28 / 12 / 2024

Tapu kaydında düzeltim davaları genelgesi!

Tapu kaydında düzeltim davaları genelgesi!

Tapu kaydında düzeltim davaları hakkında 5 Ağustos 2014 tarihinde yayımlandı. Genelgeye göre, bu davalar sahibine ait bilgilerin tapu kaydına eksik ya da hatalı işlenmesi halinde açılabiliyor..



Tapu kaydında düzeltim davaları genelgesi!

Tapu kaydında düzeltim davaları hakkında 5 Ağustos 2014 tarihinde yayımlandı. Genelgede yazan bilgilere göre tapu sahibine ait bilgilerin tapu kaydına eksik ya da hatalı işlenmesi, kayıt düzeltme davalarının kaynağı olarak ifade ediliyor. 


Tapu kaydı düzeltim davalarında, mahkemece sağlıklı bir inceleme yapılmalı, kayıt maliki ile ismi düzeltilecek kişinin aynı kişi olduğu kuşkuya yer vermeyecek şekilde saptanması gerekiyor. 


GENELGE NO: 2014/7 (1759)

İlgili Dağıtım Yerlerine

İlgi: a) 07/06/2012 tarihli ve 2012/06 (1728) sayılı Genelge,

        

b) 20/05/2014 tarihli ve 2014/3 (1755)  sayılı Genelge.

> [Sağlanan Veriler]
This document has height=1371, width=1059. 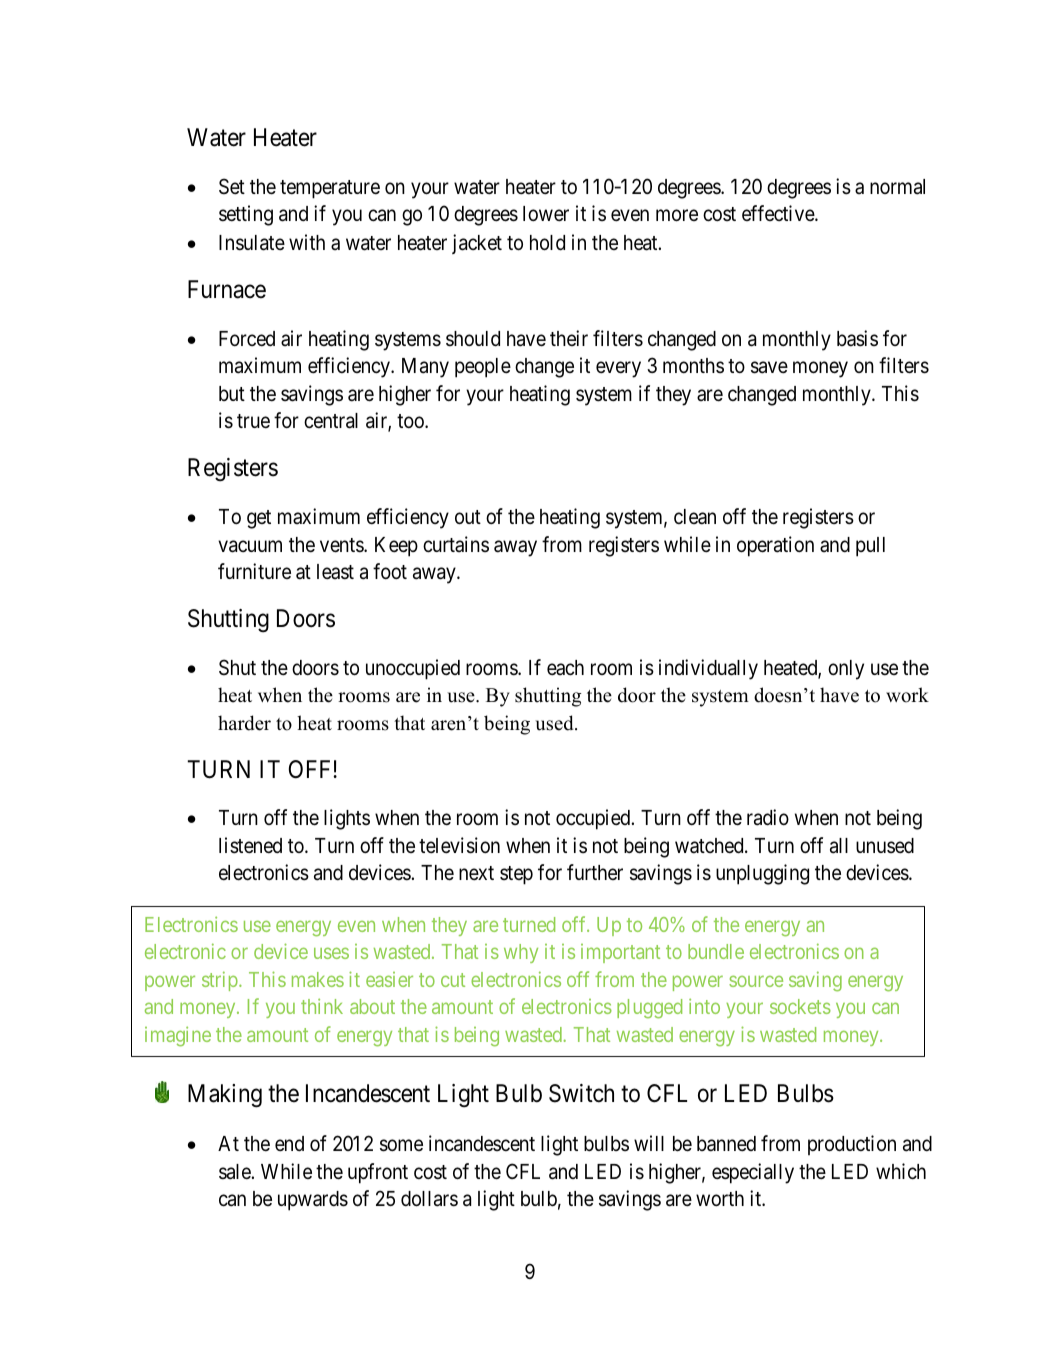 What do you see at coordinates (846, 670) in the document?
I see `only` at bounding box center [846, 670].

> [Yapılacak Görevler]
1. Tapu kaydında düzeltim davalarıyla ilgili metne göre genelge hangi tarihte yayımlandı?
2. Tapu kaydında düzeltim davalarıyla ilgili metinden "Tapu kaydı düzeltim" sözlerinin geçtiği yerden başlayan bölümü kopyalayın; "(1755)  sayılı Genelge." sözlerinden sonra durun.

> [Görevlere Göre Yanıtlar]
1. Genelge 5 Ağustos 2014 tarihinde yayımlandı.

2.
Tapu kaydı düzeltim davalarında, mahkemece sağlıklı bir inceleme yapılmalı, kayıt maliki ile ismi düzeltilecek kişinin aynı kişi olduğu kuşkuya yer vermeyecek şekilde saptanması gerekiyor. 


GENELGE NO: 2014/7 (1759)

İlgili Dağıtım Yerlerine

İlgi: a) 07/06/2012 tarihli ve 2012/06 (1728) sayılı Genelge,

        

b) 20/05/2014 tarihli ve 2014/3 (1755)  sayılı Genelge.